#### Metin:
OTORİTER DEMOKRASİYE DOĞRU! MEDYA ZİRVESİ MEYVE VERMEYE BAŞLADI!
Milliyet yazarı Can Dündar, medya zirvesine katılan meslektaşlarıyla ilgili çarpıcı analizlerde buludu.
Can Dündar, "Aklı başında saydığımız meslektaşlarımızın bile 'Başbakan medya yöneticileriyle biraz lafladıysa, ne var bunda' diye küçümsediği medya zirvesi meyve vermeye başladı" diyerek hem toplantıya katılan meslektaşalrı ile ilgili hem de medya zirvesinin ne tip sonuçlar doğurmaya başladığını yazdı.
İşte Dündar'ın o yazısı
Otoriter demokrasiye doğru
Zayıflayamadığı gerçeğiyle yüzleşmemek için tartıya çıkmayan şişmanlara benziyoruz bu halimizle...
Terörü görmezden gelirsek, önleriz sanıyoruz.

#### Verilen liste:

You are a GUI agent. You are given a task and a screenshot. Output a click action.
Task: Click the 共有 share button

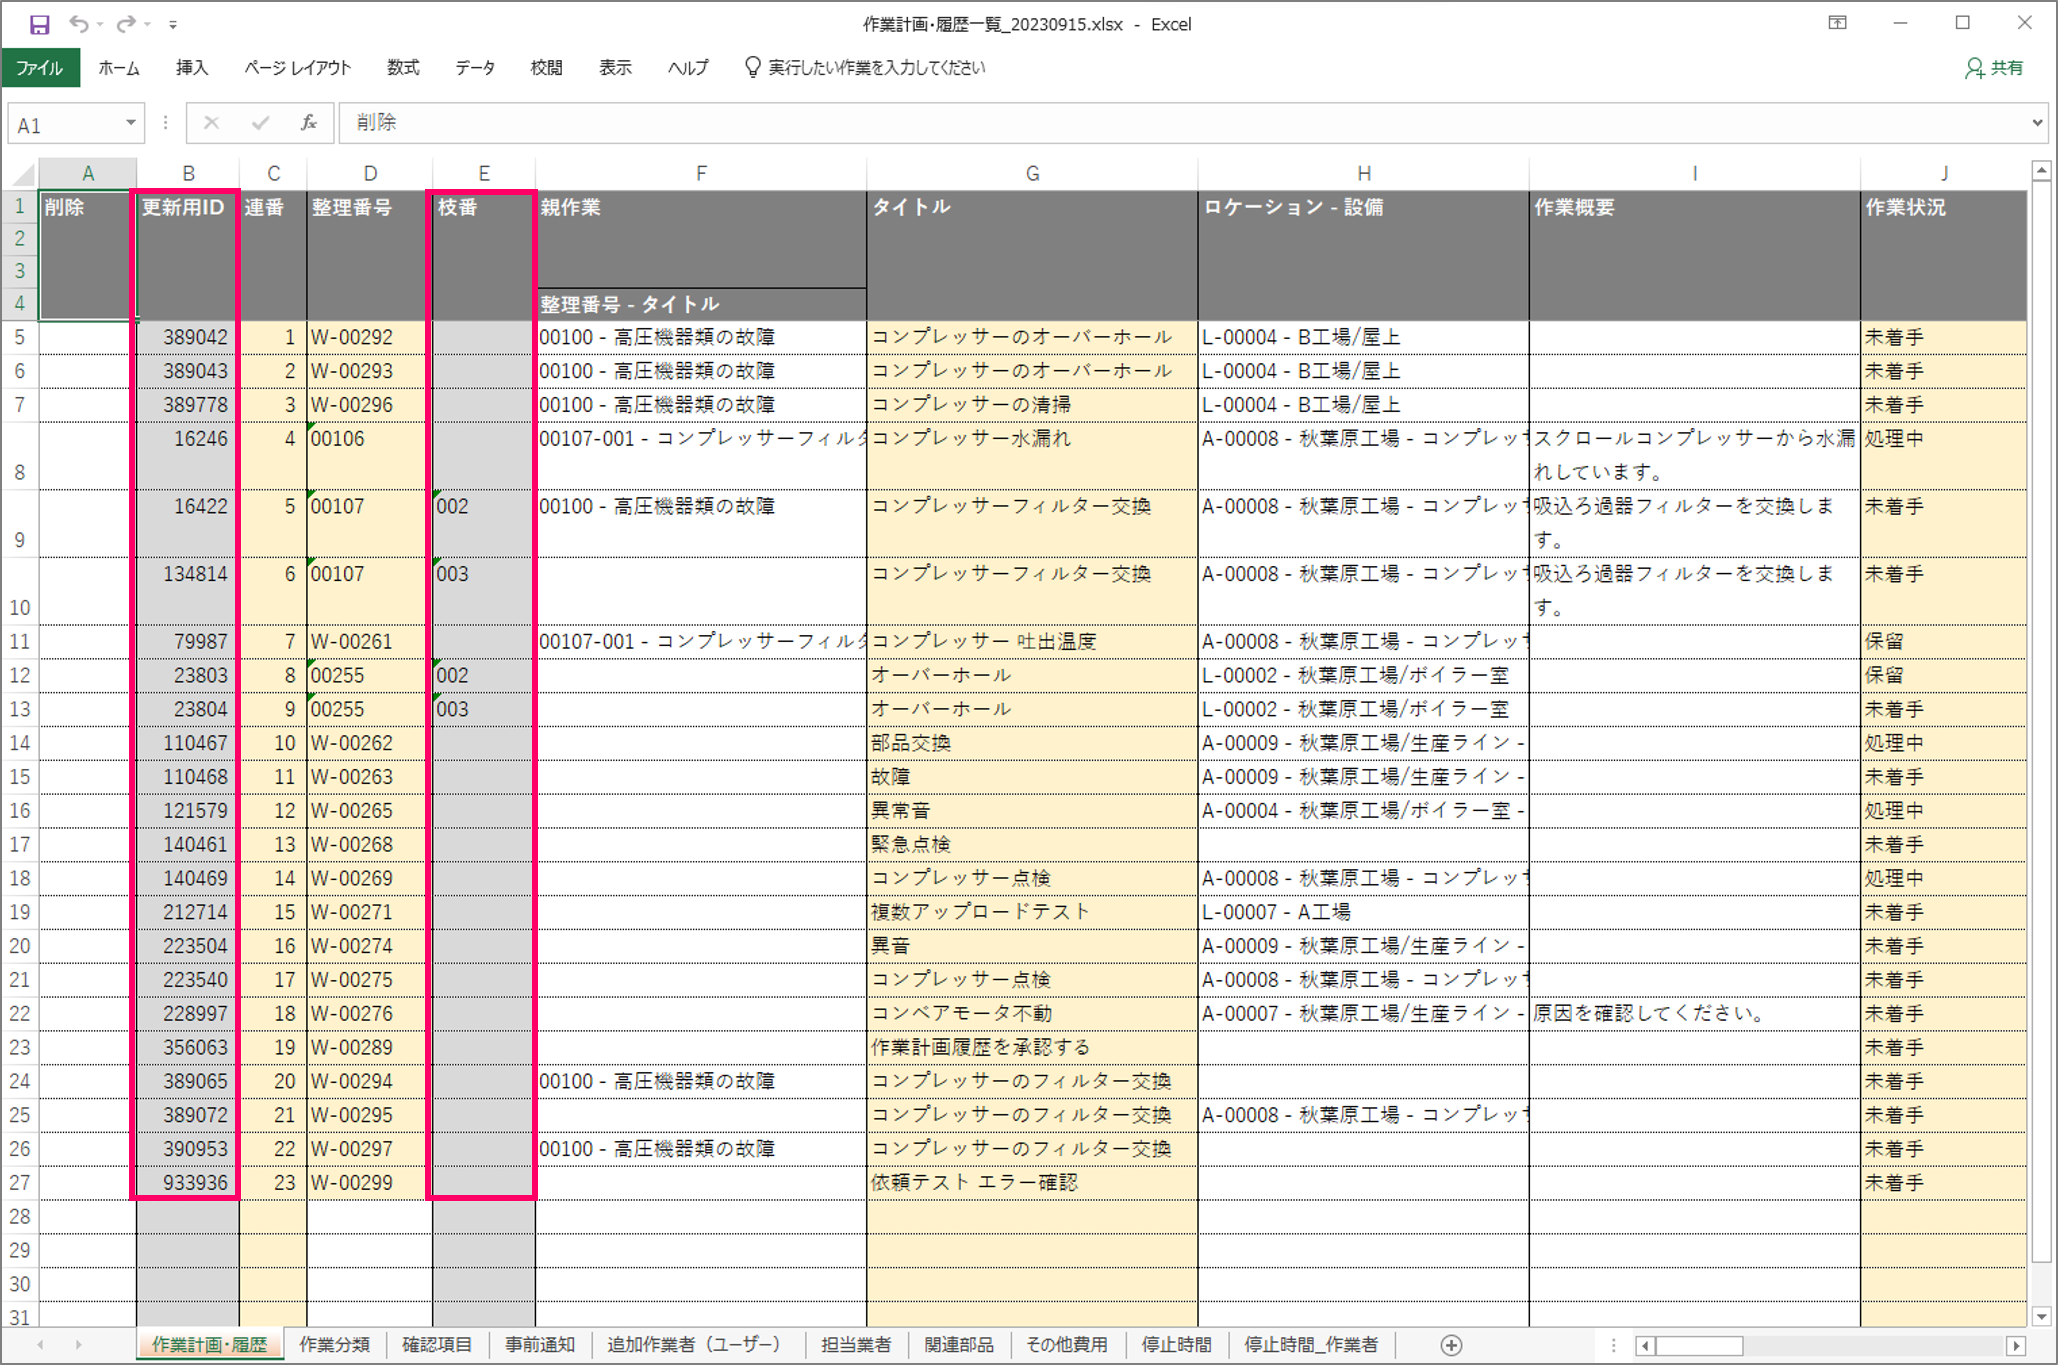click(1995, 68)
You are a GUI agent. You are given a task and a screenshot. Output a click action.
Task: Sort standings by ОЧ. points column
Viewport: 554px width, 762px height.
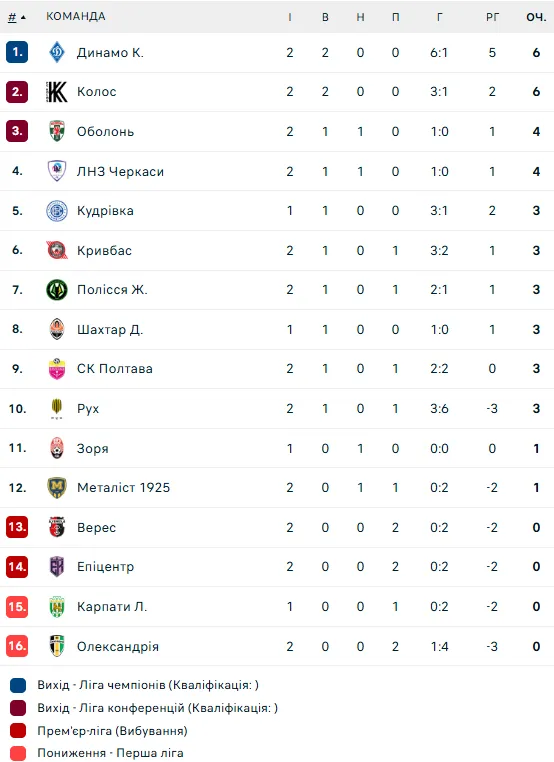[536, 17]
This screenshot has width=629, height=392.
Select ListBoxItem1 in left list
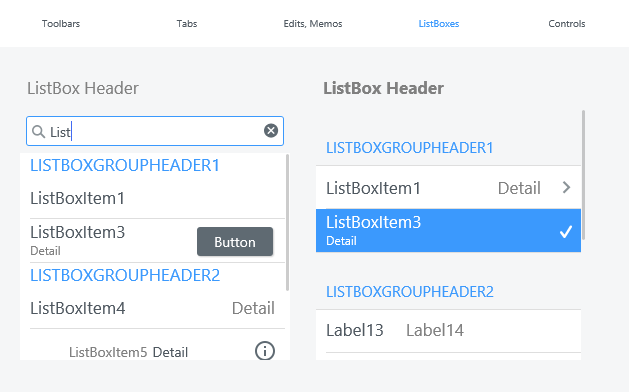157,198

#### Görev listesi:
1: Metne göre Can Dündar hangi gazetenin yazarıdır?
2: Metinde "Milliyet yazarı Can" ifadesinden "benziyoruz bu halimizle..." ifadesine kadar uzanan bölümü, "Can Dündar" yerine "Dündar" koyarak yeniden yazın.
3: Metinde "medya" kelimesinin her geçişinde onu ve hemen ardından gelen kelimeyi iki kelimelik bir ifade olarak, geçtikleri sırayla listeleyin. Büyük-küçük harf ayrımı gözetmeyin.

#### Alıştırma cevapları:
1: Milliyet

2:
Milliyet yazarı Dündar, medya zirvesine katılan meslektaşlarıyla ilgili çarpıcı analizlerde buludu.
Dündar, "Aklı başında saydığımız meslektaşlarımızın bile 'Başbakan medya yöneticileriyle biraz lafladıysa, ne var bunda' diye küçümsediği medya zirvesi meyve vermeye başladı" diyerek hem toplantıya katılan meslektaşalrı ile ilgili hem de medya zirvesinin ne tip sonuçlar doğurmaya başladığını yazdı.
İşte Dündar'ın o yazısı
Otoriter demokrasiye doğru
Zayıflayamadığı gerçeğiyle yüzleşmemek için tartıya çıkmayan şişmanlara benziyoruz bu halimizle...

3:
MEDYA ZİRVESİ
medya zirvesine
medya yöneticileriyle
medya zirvesi
medya zirvesinin